Adapun, HILMI menuturkan, dalam
kerangka fikih siyasah bahwa bahaya publik (ḍarar ‘āmm) wajib
dihilangkan dan negara wajib menyediakan pangan, tempat tinggal, dan keamanan.
“Untuk dana diambil dari baitulmal,
serta jika tidak cukup, negara boleh tarik pajak darurat (ḍarībah) dari
kaum Muslim yang mampu,” terang HILMI.
Sibuk dengan Label
“Perdebatan 'nasional atau tidak'
sering mengaburkan substansi. Publik diarahkan pada nama, bukan pada skala
penderitaan manusia, kegagalan mitigasi struktural dan tanggung jawab negara
jangka panjang," jelas HILMI.
Alhasil, HILMI menyayangkan
padahal bencana yang lintas wilayah, berulang dan semakin parah seharusnya
dibaca sebagai alarm sistemik bukan sekedar musibah insidental.
"Ketika negara enggan
menyebutnya bencana skala nasional, pesan implisit yang muncul adalah ini masih
wajar dan ini bukan kegagalan tata kelola," ujarnya.

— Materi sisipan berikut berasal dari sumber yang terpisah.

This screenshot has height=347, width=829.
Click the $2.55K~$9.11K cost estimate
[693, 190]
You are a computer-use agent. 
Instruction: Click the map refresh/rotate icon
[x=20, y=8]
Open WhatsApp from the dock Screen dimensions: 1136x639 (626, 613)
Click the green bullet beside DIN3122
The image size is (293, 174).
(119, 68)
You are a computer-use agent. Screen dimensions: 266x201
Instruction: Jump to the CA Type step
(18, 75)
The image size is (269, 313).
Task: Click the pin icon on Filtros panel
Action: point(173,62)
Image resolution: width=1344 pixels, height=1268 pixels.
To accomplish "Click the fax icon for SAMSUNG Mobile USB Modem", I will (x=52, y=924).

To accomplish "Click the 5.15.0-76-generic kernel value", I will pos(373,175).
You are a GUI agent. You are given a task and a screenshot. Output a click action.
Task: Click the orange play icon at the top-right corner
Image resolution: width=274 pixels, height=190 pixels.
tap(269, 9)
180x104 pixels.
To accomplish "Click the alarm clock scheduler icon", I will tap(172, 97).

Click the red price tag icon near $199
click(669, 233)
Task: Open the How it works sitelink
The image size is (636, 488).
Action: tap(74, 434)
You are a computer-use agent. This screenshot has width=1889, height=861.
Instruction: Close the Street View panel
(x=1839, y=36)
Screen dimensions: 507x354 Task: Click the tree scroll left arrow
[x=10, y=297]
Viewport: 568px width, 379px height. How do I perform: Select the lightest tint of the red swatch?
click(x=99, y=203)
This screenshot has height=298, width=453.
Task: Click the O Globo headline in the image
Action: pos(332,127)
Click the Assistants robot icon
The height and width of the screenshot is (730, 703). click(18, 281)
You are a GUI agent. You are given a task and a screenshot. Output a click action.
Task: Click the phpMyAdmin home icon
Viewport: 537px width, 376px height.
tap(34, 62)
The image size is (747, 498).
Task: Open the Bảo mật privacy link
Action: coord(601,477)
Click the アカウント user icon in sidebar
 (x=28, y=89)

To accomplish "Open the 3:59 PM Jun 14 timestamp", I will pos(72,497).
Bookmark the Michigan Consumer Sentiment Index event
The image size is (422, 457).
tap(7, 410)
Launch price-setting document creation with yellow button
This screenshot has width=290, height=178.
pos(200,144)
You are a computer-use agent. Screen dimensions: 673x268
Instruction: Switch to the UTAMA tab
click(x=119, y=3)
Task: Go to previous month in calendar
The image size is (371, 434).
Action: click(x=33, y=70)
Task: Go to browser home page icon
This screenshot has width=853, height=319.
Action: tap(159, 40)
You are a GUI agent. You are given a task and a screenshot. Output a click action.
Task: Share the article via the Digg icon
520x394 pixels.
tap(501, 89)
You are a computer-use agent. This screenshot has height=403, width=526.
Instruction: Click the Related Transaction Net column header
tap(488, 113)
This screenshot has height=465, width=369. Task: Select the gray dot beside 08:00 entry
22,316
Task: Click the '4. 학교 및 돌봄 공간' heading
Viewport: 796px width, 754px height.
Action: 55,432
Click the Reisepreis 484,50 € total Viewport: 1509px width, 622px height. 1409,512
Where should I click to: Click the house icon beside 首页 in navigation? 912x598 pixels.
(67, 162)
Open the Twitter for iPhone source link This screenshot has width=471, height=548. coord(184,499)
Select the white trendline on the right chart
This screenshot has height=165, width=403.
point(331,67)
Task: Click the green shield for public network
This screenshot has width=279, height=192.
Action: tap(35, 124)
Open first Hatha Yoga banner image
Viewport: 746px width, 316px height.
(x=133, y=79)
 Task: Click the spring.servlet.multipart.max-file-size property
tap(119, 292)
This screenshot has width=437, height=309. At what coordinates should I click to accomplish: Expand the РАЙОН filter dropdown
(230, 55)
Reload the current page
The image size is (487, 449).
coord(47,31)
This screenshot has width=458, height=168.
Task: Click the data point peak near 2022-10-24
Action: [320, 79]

Lebih lanjut, HILMI menyebut
bahwa bencana selalu menjadi cermin telanjang bagi negara. “Bencana Sumatera
memperlihatkan seberapa cepat negara bertindak, seberapa jujur negara mengakui
sebab dan seberapa berani negara bertanggung jawab,” beber HILMI.
"Dalam konteks ini,
pertanyaan yang lebih penting bukan apakah ini bencana nasional? Melainkan
pakah negara siap mengakui bahwa ini adalah masalah struktural yang menuntut
perubahan kebijakan, bukan sekadar bantuan darurat?” kata HILMI.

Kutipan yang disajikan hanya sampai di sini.